It’s also a good reminder of the importance of shutting out noise, and sticking to your system. Richard Dennis, the Chicago trader at the centre of the tale, was a reader of ‘Psychology Today’, not the Wall Street journal.
The book documents a unique episode in investing history when, to settle a dispute in the early ’80s, Richard Dennis and his partner trained a diverse band of recruits in a simple momentum trading system. They wanted to prove whether great traders are born great, or whether trading is a skill that you can learn. Their results give us hope. According to the jacket blurb, Mr Dennis made £100m from his Turtles.
Momentum traders buy assets that are going up in price, and sell assets going down in price, regardless of the fundamentals (i.e. what those assets might actually be worth or how much they might earn). It’s the antithesis of value investing. I should hate it, but I’m about 60 pages in, and I love it so far.
But I think momentum traders have more in common with value investors than either side cares to admit. Both seek to exploit behavioural anomalies. That’s to say markets tend to extremes or exuberance and disgust. Momentum investors seek to ride the exuberance. Value investors seek to plunder cheap shares, when other investors won’t even consider them.

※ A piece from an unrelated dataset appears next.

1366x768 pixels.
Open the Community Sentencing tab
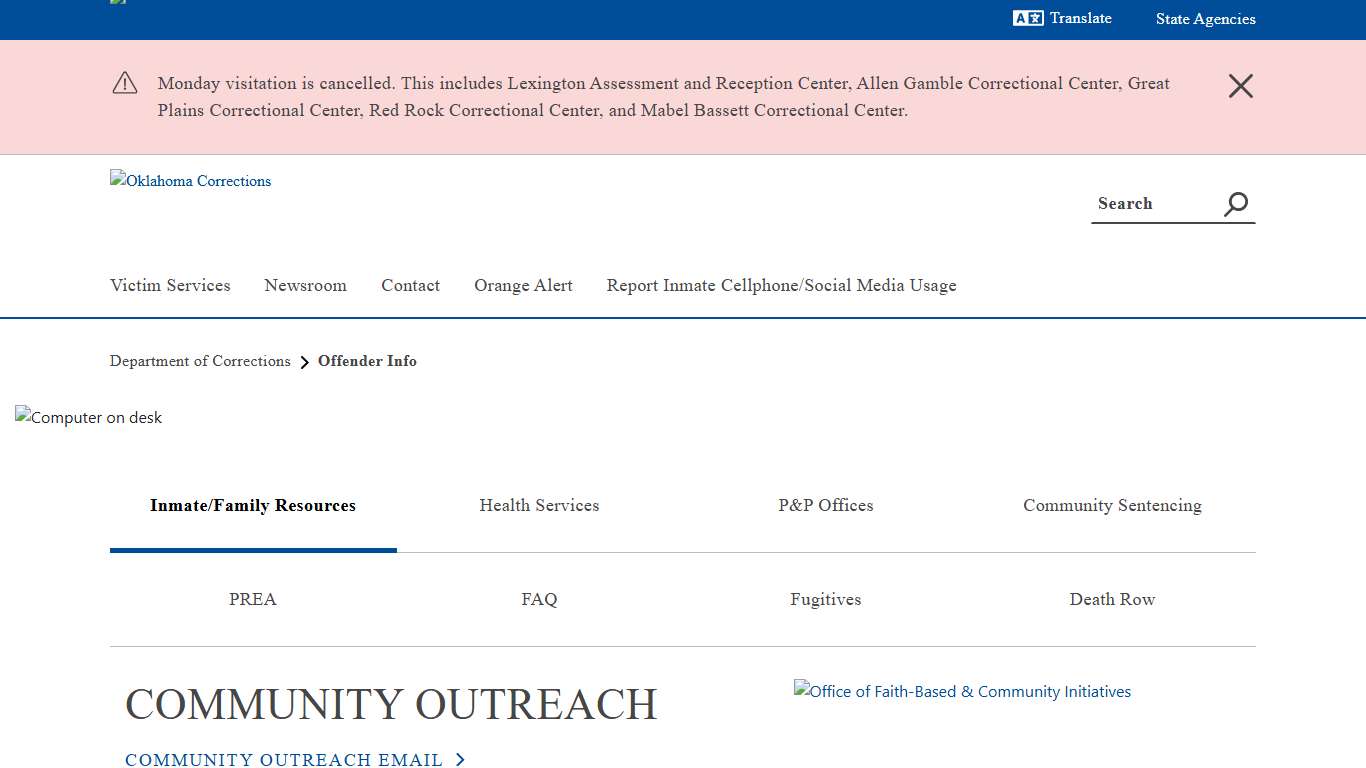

Just as the existence of anti-gravity might validate the physics of gravity, an analogy I’ll not push any further because I don’t actually know it’s true, if momentum investing works then value investing should too.
At its most extreme, the efficient market hypothesis, which I’m guilty of bashing at every possible opportunity, says that knowledge and experience cannot help an investor beat the market. The lesson of the Turtles is, apparently, it can. Interesting, I think, even if you don’t subscribe to Dennis’ system. And comforting too, if you’re on the wrong end of a lesson in humility from the stock market.
More books to mend the soul next week.
Footnotes:
- Just a supposition. It’s why I tell the ed-in-chief I’m an investor first and a journalist second. You really can’t let all the bullshit get in the way.